SELECTED PASSAGE:
== Segment start ==

Thursday, November 26, 2015

Pharma Company Breaks Promise To Lower Price Of Expensive, Lifesaving Drug




Looks like Turing's test was a failure.


Turing Pharmaceuticals is reneging on its promise to cut the cost of the lifesaving drug Daraprim, after buying the rights to the drug in August and raising the price fiftyfold to $750 per per pill from $13.50.


Instead, the small biotech company says it's reducing the price for hospitals by up to 50 percent for the drug, which treats toxoplasmosis, a rare parasitic infection that mainly strikes pregnant women and HIV patients.


Turing’s CEO, the former hedge fund manager Martin Shkreli, made the announcement Tuesday, as company officials claimed it was more important to cut the medicine's cost to hospitals, according to The New York Times.


“A drug’s list price is not the primary factor in determining patient affordability and access,” Nancy Retzlaff, Turing’s chief commercial officer, told the Times. “A reduction in Daraprim’s list price would not translate into a benefit to patients.”



Tim Horn, HIV project director for the AIDS research organization Treatment Action Group, called Turing's move "lipstick on a pig," noting that many patients have to have affordable access to the drug well after they've left the hospital, the Times reports.


The 62-year-old drug had no competition until a furor over the gigantic price hike erupted, triggering multiple government investigations. A pharmacy that compounds prescription drugs for individual patients then stepped in and started selling a capsule version for 99 cents. Imprimis Pharmaceuticals says orders are pouring in from doctors and that it has dispensed more than 2,500 capsules in barely a month.


The Associated Press contributed to this report.

== Segment end ==

DATA SECTION:

== Segment start ==

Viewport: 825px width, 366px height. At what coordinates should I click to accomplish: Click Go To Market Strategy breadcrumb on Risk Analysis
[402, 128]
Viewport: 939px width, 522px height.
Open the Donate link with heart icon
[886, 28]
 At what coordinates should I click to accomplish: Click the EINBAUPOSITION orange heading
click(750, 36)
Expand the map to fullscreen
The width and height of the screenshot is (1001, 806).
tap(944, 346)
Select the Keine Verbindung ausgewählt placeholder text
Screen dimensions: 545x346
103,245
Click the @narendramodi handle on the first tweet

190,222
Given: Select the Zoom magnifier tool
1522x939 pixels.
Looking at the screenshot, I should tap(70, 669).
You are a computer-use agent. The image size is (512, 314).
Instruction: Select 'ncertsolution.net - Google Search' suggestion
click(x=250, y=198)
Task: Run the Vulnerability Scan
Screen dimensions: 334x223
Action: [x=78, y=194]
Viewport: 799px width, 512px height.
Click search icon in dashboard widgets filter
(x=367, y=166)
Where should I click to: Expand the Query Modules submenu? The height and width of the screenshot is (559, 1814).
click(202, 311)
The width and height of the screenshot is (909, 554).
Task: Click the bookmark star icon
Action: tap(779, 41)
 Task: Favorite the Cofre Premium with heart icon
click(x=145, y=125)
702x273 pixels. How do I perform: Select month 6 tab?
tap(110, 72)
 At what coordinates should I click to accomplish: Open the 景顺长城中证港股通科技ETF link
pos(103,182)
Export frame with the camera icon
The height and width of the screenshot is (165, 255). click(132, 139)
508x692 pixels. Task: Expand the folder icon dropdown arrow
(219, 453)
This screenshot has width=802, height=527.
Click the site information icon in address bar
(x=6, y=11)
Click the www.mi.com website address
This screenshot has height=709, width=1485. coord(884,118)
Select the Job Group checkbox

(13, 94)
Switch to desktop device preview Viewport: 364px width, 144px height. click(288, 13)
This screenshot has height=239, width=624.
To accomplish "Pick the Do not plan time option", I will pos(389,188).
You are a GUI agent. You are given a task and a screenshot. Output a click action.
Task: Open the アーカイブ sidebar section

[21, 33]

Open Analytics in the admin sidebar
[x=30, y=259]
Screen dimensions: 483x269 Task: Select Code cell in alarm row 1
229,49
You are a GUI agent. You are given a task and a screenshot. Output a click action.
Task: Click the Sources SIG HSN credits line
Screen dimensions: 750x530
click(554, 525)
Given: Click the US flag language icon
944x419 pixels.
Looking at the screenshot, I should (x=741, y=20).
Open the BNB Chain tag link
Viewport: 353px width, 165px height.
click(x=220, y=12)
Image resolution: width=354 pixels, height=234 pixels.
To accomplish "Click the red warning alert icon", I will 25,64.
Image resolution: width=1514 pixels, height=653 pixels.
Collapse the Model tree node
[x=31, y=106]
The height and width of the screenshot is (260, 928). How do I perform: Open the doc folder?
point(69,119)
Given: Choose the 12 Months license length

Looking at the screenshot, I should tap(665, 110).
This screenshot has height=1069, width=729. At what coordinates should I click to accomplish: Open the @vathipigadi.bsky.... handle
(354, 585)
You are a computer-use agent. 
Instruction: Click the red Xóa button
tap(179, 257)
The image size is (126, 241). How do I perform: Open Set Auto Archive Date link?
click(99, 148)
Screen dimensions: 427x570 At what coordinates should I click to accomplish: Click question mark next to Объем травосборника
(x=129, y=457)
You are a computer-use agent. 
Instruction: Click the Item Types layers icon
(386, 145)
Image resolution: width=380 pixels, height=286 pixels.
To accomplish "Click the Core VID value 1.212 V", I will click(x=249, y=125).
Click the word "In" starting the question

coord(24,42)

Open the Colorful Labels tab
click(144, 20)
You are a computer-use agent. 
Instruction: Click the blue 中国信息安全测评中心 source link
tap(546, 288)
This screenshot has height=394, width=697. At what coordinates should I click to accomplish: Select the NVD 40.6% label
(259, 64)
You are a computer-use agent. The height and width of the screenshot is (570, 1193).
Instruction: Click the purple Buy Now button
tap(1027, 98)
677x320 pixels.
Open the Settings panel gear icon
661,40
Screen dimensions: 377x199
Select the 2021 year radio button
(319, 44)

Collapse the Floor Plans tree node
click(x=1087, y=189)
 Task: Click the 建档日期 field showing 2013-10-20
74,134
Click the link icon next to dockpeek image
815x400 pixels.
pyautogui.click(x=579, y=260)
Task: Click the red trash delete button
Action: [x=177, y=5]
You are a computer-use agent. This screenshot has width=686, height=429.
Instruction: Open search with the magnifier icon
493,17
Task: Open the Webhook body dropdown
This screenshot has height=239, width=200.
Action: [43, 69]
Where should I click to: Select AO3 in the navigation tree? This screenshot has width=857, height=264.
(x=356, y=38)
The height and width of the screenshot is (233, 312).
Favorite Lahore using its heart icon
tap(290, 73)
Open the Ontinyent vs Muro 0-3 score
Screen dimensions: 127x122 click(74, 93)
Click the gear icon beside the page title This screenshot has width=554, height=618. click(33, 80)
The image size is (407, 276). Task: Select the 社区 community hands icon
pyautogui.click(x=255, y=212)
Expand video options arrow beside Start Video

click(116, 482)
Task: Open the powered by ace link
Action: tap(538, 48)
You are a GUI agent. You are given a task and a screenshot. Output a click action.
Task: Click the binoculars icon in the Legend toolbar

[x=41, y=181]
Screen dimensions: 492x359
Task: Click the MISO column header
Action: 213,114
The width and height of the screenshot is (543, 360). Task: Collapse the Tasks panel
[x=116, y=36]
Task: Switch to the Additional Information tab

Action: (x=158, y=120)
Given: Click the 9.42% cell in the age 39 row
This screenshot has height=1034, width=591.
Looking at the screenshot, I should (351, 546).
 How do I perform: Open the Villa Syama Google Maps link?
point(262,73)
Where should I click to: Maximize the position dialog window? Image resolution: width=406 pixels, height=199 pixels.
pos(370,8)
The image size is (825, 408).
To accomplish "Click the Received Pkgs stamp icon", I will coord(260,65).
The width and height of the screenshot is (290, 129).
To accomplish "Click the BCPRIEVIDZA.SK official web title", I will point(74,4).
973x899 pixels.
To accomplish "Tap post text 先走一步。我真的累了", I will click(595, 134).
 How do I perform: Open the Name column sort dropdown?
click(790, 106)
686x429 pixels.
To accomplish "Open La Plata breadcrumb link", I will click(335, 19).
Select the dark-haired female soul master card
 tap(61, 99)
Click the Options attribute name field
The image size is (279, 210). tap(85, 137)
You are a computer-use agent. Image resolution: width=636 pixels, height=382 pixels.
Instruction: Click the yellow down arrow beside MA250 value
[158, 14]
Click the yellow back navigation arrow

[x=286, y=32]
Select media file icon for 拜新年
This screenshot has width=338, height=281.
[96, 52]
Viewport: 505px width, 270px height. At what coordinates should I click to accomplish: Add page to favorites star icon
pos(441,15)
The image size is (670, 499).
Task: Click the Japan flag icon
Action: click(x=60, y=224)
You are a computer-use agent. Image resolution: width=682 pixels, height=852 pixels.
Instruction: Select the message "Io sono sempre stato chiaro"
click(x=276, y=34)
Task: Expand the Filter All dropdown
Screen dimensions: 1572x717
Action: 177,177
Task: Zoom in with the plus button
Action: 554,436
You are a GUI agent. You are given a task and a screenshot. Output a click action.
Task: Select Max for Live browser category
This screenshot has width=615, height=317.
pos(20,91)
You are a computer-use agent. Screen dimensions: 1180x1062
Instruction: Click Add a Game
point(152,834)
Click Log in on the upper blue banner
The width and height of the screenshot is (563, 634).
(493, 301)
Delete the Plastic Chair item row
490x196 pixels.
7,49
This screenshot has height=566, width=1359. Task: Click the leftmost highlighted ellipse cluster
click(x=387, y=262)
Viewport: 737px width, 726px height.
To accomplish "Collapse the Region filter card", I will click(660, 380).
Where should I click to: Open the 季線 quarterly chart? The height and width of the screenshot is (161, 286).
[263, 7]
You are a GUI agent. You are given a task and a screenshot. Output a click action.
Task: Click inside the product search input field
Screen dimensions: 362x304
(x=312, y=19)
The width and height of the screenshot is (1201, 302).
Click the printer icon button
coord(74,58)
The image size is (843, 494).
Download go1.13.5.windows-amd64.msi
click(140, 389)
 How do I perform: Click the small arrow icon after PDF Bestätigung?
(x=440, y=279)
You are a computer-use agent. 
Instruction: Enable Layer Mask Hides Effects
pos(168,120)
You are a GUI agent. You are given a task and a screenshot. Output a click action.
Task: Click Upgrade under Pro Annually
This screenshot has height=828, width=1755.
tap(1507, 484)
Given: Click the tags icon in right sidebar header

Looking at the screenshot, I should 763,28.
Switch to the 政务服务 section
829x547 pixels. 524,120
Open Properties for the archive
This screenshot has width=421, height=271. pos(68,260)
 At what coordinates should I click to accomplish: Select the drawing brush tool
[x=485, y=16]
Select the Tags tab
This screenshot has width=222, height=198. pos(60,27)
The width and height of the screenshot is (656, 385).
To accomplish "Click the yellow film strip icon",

== Segment end ==

WORK TO COMPLETE:
1. According to the Daraprim article, what price did Imprimis Pharmaceuticals charge for its capsule version of the drug?
2. List every organization named in the Daraprim article.
Rely solely on the Daraprim article and disregard the material.

EXERCISE RESPONSES:
1. 99 cents

2.
Turing Pharmaceuticals
The New York Times
Treatment Action Group
Imprimis Pharmaceuticals
The Associated Press